Buddy: [out of breath from stalking Michael] Wow, you're fast. I'm glad I caught up to you. I waited five hours for you. Why is your coat so big? So, good news - I saw a dog today. Have you seen a dog? You probably have. How was school? Was it fun? Did you get a lot of homework? Huh? Do you have any friends? Do you have a best friend? Does he have a big coat, too?
Michael: Go away!

Buddy: [drunk] I know I sound like a broken record but we are buddies, you're my best friend, that's it.
Mailroom Guy: You know, I have really great ideas, but no one around here listens to me.
Buddy: I listen to your ideas, you have great ideas.
Mailroom Guy: I got to go with the flow.
Buddy: Then go with the flow.
Mailroom Guy: No! I got to get out of the flow, that's what got me here.
Buddy: Then get out of the flow.
Mailroom Guy: I mean I'm 26 years old, I've got nothing to show for it.
Buddy: You're young, you're so young...You know my papa, he didn't make master tinker till he was 490.
Mailroom Guy: [chuckles] 490...
Buddy: Tickle fight! [tickles the mailroom guy, who laughs hysterically]

[Buddy and Jovie are ice skating at Rockfeller Center. Buddy kisses Jovie on the cheek.]
Buddy: Sorry.
Jovie: You missed.
Buddy: What do you mean I missed?
Jovie: You missed. [kisses Buddy]

Miles Finch: It's just one of those ideas, I'm just psyched out of my mind about...ya' know, it's just one of those ideas where you're like, YES!
Eugene: [brainstorming for a new book] What about this: a tribe of asparagus children, but they're self-conscious about the way their pee smells. [hand movements]

Gimbel's Worker: Passion Fruit spray?
Buddy: Fruit spray? Sure. [takes bottle and sprays it in his mouth, then reacts in surprise and disgust]

Walter: [whispering] I think we should call security.
Deb: [whispering] Good idea.
Buddy: [whispering] I like to whisper too!

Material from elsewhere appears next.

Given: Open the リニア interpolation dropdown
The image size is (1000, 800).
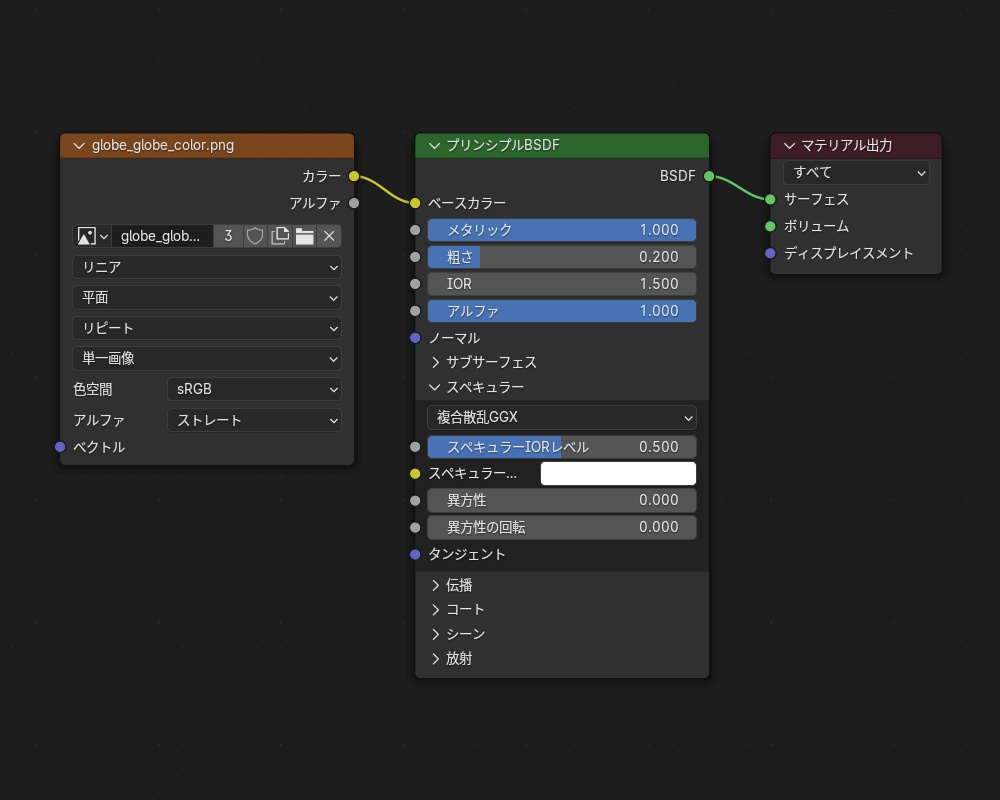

Walter: Are you crazy? He can't stay here.
Emily: We can't just throw him out in the snow.
Walter: Why not? He loves the snow. He's told me 15 times.
Emily: Walter, he's your son.

Buddy: He must be a South Pole elf.
Walter: [Angry] You get the hell outta here.
Buddy: Where do you want me to go?
Walter: [furiously] I don't care where you go. [starts yelling] I don't care that you're an elf! I don't care that you're NUTS! I DON’T CARE THAT YOU’RE MY SON!! GET OUT OF MY LIFE!!! NOW!!!
[Heartbroken, Buddy runs out of the office while the clients look at Walter in disappointment.]

Buddy: Hey! You found it.
Michael: Buddy!
Buddy: I need to tell you something.
Walter: No, no Buddy, there's something I have to tell you right now. Um, I didn't mean anything I said back there, not one word. I know you be a little, um, um… Uh, chemically imbalanced, But you've been right about a lot of things. I… I don't want you to leave. You're my son, and I… love you.